The asterisk on Friday represented the one year anniversary of me meeting Andy, my first boyfriend and my only online relationship. If you didn't get that, then you're like, so totally dense. Har.

Spring break has not been going extremely well. No productivity, too much sleep, family weirdness, you know the drill. Seeing Maren was nice, though I blew off Brandi to do so. Seeing Emma was nice, but then I felt bad for driving her home following Bartleby to talk to queermike on the telephone.

Hmm, in the past week I've seen Cold Creek Manor, 50 First Dates, Thirteen, Secret Window, Bartleby, and Mystic River. That's… a lot of movies. I'd classify most of them as being okay. Cold Creek Manor was spooky, but still pretty lame. Hmm, yeah, bla.

I can no longer claim I am not a whore, and I still make poor decisions. Someday I will learn… Let's pretend we're bunny rabbits! Then we can commit suicide in amusing manners. Hmm, I feel empty and don't want to tell much. Muffins will solve all!

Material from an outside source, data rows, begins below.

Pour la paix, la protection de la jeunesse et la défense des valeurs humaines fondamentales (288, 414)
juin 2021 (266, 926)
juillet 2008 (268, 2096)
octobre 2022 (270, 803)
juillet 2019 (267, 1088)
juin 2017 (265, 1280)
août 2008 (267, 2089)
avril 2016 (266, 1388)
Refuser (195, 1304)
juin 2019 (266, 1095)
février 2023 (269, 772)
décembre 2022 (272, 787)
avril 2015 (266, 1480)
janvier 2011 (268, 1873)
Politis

mmmmm. muffins. when my mom does cook or bake, the results are nummy.

At the end of summer I figured I'd find a relationship immediately at college. No dice. Last fall I decided a “boyfriend by valentine's day” was reasonable. While being in Chad's bed was nice, it was not a boy… Haha. To quote Steph, “nothing matters,” but I'd change it to “this doesn't matter anymore.” I guess that doesn't relate all that much, I just wanted to make Steph feel special.

I'd say my biggest concern right now is how out of place I feel in Brookings. It's going to be an uncomfortable summer I fear. I will find a job and work many hours! I will try to make up for years of crappy friendship to Emma! I will hang out all the people I didn't before! Yeah, that's it! Oh, and I'm going to do lots of cool art and write a lot! That's it!

Talking on the phone for 95 minutes makes my ears hurt. It's kinda odd I talk on the phone with someone from Duluth more than I talk to my mom, Brandi, and Maren combined.

confidential to emma: i first thought vanessa was a cute boy. this was from a distance and she reminded me of someone else.